- fno.svg : graphical representation of a 1D FNO with one Fourier layer
- fno2d.svg : graphical representation of a 2D FNO with one Fourier layer
- cfno2d.svg: graphical representation of a 2D Chebyshev-Fourier Neural Operator (CFNO) with one Fourier layer
Model training and inference can be deployed with distributed data parallel for faster processing of samples. Distributed Data Parallel (DDP) has been implemented using PyTorch DDP where the model is replicated and trained on different samples followed by synchronisation of weights.
To enable DDP set the following parameters in the config.yaml
used:
parallel_strategy:
ddp: True # enable Distributed Data Parallel
gpus_per_node: 4
DDP job on GPUs is launched using torchrun
with SLURM as:
##### Network parameters #####
MASTER_ADDR=$(scontrol show hostnames $SLURM_JOB_NODELIST | head -n 1)
MASTER_PORT=6000
GPUS_PER_NODE=4
srun python -u -m torch.distributed.run \
--nproc_per_node $GPUS_PER_NODE \
--nnodes $SLURM_JOB_NUM_NODES \
--node_rank $SLURM_PROCID \
--rdzv_endpoint $MASTER_ADDR:$MASTER_PORT \
--rdzv_backend c10d \
--rdzv_conf=is_host=$(if ((SLURM_NODEID)); then echo False; else echo True; fi) \
--max_restarts 0 \
--tee 3 \
$python_file.py \
--config config.yaml
For training $python_file.py
is 03_train.py and for inference it is 04_eval.py.
Example submission scripts for JSC systems can be found in launch_scripts folder.
For inference, the initial input to DDP model setting is given through DataLoader with DistributedSampler such that nSamples
are divided equally among the participating GPUs and the batch_size is set as nSamples/nGPUs
so that there is only single pass through the DataLoader. This is done since the current models are very small and would be efficient to process as many samples at once as possible.
For performing nEval
> 1 , the input to the DDP model is the output of the DDP model at previous iteration. Once the evaluation is completed the output of the DDP models are concatenated using allgather
to form the complete output.
For 2D Rayleigh Benard Convection (RBC) problem the data is generated using Dedalus. See also the dedalus folder.
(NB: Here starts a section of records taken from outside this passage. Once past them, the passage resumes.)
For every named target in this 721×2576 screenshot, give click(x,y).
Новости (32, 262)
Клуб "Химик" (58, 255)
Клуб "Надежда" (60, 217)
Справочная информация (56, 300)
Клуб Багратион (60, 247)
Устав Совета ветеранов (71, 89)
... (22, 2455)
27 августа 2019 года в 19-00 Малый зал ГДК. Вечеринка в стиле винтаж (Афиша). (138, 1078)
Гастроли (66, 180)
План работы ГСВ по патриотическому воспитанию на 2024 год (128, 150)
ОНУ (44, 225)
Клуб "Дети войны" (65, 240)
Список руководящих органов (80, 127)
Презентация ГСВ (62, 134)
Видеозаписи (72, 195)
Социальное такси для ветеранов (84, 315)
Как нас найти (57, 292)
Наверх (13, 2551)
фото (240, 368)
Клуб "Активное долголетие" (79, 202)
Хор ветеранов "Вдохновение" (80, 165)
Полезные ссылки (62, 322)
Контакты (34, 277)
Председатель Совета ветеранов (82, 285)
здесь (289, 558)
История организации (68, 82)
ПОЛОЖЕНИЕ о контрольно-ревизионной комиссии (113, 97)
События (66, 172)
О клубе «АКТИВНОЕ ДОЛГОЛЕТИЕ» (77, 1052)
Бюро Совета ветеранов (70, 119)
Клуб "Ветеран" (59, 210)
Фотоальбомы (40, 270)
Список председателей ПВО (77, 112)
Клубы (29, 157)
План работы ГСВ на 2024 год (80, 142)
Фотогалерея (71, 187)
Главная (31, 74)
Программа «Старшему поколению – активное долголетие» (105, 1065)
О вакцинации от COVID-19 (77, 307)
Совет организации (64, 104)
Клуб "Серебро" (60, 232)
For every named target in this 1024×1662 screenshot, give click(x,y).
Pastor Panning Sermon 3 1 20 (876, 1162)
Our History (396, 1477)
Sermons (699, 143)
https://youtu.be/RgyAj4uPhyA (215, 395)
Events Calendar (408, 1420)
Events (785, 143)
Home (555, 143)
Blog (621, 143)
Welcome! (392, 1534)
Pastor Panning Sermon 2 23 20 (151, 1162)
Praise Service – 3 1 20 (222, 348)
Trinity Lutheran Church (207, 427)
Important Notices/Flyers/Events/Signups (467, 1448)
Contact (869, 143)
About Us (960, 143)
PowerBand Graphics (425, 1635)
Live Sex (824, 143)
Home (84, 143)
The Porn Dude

Fourier Neural Operator 2D Spatial + Recurrent in time and Fourier Neural Operator 2D Spatial + 1D time solver for RBC 2D.
Example submission scripts to train on JUWELS Booster is shown in submit_training.sbatch.sh.
Once a model is trained, it is saved into a checkpoint file, that are stored in the model_archive
companion repo as *.pt
files
(weights of the model).
Which each of those models is associated a YAML configuration file, that stores all the model setting
parameters.
One given trained model should be used like this :
from fnop.inference import FNOInference
# Load the trained model
model = FNOInference(
config="path/to/configFile.yaml",
checkpoint="path/to/checkpointFile.pt")
u0 = ... # some solution of RBC at a given time
# --> numpy.ndarray format, with shape (nVar, nX, nZ), with nVar = 4
# In particular, uInit could be unpacked like this :
vx0, vy0, b0, p0 = u0
# Evaluate the model with a given initial solution using a fixed time-step
u1 = model.predict(u0) # -> only one time-step !
# --> u1 can also be unpacked like u0, e.g :
vx1, vy1, b1, p1 = u1
# Time-step of the model can be retrieved like this :
dt = model.dt # -> can be either an attribute or a property